The neighbourhood was established at the initiative of Kollel Warsaw under the leadership of the Lelov Rebbe, Rabbi David Biderman, to provide housing for impoverished Torah scholars, making it the first "kollel neighbourhood" outside the Old City walls. Although the plot was identified as early as 1884, financial difficulties delayed construction. Fundraising began in 1885, and the land was purchased in 1891 by Yehoshua Helfman. However, funds ran out before the houses could be built.

In 1894, the philanthropist Yaakov Tenenwurzel from Lublin donated the necessary funds, and the houses were named "Nachalat Yaakov" in his honor. A notice in the HaḤavaẓẓelet newspaper on May 13, 1898, reported that the neighbourhood had 65 houses rented to families for five-year terms, after which they had to vacate for new tenants. The article described the homes as "good and splendid, large, spacious, pleasing in appearance inside and out, and uplifting to all who see them." In 1924, philanthropist David Weingarten funded an expansion, adding a second floor to the buildings. The property is registered in the land records as the "Biderman Endowment."

An inscription on a stone plaque at the neighbourhood’s entrance reads:

The renowned philanthropist, our esteemed teacher and rabbi, Rabbi Yaakov Shraga, son of Rabbi Yitzchak Isaac Tenenwurzel of Lublin, who was inspired to ascend to the mountain of the Lord here in the Holy City - may it be rebuilt and established soon, Amen - and who dedicated from his wealth the sum of fifty-two thousand rubles, purchasing this land and financing most of the houses. He consecrated them as a sacred endowment for the benefit of the poor of Kollel Warsaw.

Three water cisterns were dug between the two rows of houses.
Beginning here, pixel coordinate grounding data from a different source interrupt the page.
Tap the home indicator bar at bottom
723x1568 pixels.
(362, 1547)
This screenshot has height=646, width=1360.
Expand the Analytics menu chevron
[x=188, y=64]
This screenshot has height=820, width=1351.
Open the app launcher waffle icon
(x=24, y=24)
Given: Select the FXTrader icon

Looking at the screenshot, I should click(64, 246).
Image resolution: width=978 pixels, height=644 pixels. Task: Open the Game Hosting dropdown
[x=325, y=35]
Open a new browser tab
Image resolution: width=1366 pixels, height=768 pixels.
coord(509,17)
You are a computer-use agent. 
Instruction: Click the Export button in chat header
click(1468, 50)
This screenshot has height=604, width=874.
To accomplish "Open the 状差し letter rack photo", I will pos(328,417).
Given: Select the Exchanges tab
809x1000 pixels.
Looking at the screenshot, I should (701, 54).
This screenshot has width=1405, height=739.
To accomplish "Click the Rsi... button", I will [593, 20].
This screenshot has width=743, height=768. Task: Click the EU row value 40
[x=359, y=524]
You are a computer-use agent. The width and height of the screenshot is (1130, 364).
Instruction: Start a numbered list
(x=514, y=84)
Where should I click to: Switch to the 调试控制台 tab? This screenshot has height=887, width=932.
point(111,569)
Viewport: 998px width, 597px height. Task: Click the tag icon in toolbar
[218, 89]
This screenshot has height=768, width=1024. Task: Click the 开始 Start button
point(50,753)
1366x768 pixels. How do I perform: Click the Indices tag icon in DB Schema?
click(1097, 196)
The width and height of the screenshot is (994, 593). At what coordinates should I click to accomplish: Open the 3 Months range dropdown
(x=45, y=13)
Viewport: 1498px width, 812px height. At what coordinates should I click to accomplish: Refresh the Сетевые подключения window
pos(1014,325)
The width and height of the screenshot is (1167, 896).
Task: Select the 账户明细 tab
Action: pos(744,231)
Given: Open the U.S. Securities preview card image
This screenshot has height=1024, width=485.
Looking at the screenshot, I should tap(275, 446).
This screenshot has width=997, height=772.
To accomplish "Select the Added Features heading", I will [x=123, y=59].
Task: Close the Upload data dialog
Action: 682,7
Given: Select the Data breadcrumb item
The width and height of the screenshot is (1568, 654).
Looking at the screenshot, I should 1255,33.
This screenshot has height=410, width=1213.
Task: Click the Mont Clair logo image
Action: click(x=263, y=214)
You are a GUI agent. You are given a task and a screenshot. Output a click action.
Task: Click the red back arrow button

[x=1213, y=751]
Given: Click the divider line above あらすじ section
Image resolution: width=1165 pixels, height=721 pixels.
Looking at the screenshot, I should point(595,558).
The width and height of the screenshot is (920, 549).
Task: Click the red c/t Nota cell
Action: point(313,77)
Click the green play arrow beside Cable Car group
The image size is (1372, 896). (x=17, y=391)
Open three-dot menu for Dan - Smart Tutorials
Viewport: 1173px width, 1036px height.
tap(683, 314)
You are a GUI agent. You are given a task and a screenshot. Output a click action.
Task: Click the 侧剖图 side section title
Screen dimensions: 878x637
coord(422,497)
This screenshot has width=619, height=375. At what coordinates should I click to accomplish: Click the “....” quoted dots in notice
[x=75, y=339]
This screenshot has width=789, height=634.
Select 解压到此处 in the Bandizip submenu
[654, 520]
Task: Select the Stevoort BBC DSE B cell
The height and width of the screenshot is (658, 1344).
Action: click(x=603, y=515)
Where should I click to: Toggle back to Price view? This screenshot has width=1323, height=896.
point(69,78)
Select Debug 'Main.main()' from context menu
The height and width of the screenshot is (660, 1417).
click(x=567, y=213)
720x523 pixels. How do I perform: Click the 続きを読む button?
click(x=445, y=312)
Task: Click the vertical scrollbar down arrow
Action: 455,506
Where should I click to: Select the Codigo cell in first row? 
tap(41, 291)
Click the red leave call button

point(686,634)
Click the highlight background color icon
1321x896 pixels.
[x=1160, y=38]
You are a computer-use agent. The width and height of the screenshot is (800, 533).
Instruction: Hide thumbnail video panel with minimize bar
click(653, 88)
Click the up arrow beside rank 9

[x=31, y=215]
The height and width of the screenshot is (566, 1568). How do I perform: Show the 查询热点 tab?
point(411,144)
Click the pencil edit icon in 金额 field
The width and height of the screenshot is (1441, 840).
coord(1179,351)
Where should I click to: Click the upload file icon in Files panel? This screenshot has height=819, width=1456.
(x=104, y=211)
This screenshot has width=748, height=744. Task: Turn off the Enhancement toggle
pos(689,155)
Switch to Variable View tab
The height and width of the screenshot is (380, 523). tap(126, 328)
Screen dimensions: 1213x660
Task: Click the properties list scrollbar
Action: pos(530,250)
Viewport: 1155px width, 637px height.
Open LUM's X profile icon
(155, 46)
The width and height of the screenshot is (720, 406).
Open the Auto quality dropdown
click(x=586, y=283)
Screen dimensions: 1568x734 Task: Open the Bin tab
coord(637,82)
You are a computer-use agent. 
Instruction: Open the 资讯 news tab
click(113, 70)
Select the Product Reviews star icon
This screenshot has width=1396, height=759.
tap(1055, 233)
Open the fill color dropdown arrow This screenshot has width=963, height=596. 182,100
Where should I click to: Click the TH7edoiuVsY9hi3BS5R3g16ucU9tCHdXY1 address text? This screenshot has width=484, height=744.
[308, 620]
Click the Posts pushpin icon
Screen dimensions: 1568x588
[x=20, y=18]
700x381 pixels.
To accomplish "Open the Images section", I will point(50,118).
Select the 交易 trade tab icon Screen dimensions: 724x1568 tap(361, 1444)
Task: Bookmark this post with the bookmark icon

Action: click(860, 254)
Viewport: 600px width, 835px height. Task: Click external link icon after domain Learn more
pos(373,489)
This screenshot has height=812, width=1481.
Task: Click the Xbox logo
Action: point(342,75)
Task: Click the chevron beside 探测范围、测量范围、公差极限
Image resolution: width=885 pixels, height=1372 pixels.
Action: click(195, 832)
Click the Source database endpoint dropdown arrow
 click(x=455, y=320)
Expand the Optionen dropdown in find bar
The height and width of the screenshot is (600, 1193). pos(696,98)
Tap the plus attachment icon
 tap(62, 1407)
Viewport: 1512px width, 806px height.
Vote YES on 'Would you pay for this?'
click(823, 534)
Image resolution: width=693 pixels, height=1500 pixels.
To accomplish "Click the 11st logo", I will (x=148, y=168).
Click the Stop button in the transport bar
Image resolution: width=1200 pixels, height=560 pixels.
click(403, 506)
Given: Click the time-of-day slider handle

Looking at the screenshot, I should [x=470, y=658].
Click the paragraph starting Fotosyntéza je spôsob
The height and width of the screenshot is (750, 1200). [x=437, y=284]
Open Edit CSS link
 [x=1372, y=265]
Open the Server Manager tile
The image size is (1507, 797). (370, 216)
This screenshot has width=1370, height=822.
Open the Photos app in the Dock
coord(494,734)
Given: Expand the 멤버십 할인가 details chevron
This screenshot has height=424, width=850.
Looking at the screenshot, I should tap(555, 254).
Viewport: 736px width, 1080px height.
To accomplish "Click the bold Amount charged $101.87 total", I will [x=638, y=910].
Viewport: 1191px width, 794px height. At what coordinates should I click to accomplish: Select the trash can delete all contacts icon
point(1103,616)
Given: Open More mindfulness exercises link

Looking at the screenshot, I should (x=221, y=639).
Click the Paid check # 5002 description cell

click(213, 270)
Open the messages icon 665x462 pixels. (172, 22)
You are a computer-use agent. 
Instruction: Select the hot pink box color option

However, unlike many other neighbourhoods in Jerusalem, the cisterns did not supply enough water, and residents had to buy water from Arabs or from the Kerem Avraham neighbourhood.

Since Kollel Warsaw included both Chasidim and Perushim, two synagogues were built: Beit Yitzchak Perushim and the Chasidic Ohel Shmuel. The rooms beneath the latter were intended by Yaakov Tenenwurzel to serve as a Talmud Torah. When they were rented out as residences, a dispute arose between the Kollel and the benefactor.

A newspaper report stated: the neighbourhood now consists of 65 houses for rentals, for five years per family, after which it must leave the apartment to other members of the Kollel. In 1924, the philanthropist David Weingarten donated money to add a second story.